Results: In the retrospective study (n = 17), 8 patients had undergone primary C3-C7 laminoplasty. In 3 of these patients, discontinuous cerebrospinal fluid around the spinal cord was observed on MRI T2, which necessitated reoperation to decompress upward for the C1-C2 canal stenosis. The other 5 patients were reoperated for a compression mass of diameter >7.0 mm in the C2-C4 segments. The remaining 9 patients in the retrospective study had undergone primary C2-C7 laminoplasty, and their preoperative radiological feature was a compression mass with a diameter >7.0 mm in the C2-C4 segments. All 17 patients were reoperated to extend the decompression range to the C1 level. The postoperative neurological improvement was excellent in 8 cases, good in 7, and fair in 2 at two years after reoperation. In the prospective study (n = 30), preoperative examination showed that all had a compression mass, whose anteroposterior diameter was >7.0 mm in the C2-C4 segments. C1-C7 expansive laminoplasty was performed as the initial surgery in 15 cases, C2-C7 expansive laminoplasty in another 15 cases. There were statistically significant differences in the postoperative neurological improvement between the case and the control group (P <0.05).

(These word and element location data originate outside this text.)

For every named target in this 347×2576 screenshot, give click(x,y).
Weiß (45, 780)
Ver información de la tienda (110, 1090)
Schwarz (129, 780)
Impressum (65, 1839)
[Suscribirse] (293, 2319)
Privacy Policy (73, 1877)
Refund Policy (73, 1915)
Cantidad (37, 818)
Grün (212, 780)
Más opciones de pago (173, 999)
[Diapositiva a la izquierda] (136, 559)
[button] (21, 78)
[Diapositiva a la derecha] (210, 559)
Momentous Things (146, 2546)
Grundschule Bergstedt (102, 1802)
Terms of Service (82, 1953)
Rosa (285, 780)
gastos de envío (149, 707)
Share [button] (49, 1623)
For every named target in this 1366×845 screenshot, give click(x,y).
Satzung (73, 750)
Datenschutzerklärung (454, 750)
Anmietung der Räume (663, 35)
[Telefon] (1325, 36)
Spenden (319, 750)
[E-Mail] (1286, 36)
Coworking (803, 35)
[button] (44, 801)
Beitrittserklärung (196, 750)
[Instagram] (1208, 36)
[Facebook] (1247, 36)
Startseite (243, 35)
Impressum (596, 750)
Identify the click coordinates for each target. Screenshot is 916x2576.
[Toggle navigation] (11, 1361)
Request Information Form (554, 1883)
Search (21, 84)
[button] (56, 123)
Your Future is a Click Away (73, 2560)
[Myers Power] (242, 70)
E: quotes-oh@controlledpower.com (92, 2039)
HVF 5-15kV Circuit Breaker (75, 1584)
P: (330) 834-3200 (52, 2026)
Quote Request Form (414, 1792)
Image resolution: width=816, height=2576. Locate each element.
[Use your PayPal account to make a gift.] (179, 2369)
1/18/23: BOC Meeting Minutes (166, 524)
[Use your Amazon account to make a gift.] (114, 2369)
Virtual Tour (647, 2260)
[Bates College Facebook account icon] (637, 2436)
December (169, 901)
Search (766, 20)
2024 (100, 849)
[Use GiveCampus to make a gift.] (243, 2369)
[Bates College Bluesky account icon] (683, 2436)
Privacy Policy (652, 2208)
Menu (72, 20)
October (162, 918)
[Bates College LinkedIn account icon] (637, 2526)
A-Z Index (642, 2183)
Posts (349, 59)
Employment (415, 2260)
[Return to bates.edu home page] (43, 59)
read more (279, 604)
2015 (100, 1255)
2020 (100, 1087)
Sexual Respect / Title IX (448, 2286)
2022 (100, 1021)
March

Conclusions: We provide the following surgical indications for EOLP extended to C1: (1) C1 canal stenosis diagnosed by the MRI finding of discontinuous cerebrospinal fluid around the spinal cord above the lower edge of the C1 posterior arch and with an actual anteroposterior diameter of the spinal canal <8.0 mm; or (2) a compression mass between C2 and the lower margin of the C4 vertebra, with a maximal sagittal diameter >7.0 mm, in patients where it is impossible or highly risky to relieve the pressure by cervical anterior approach surgery.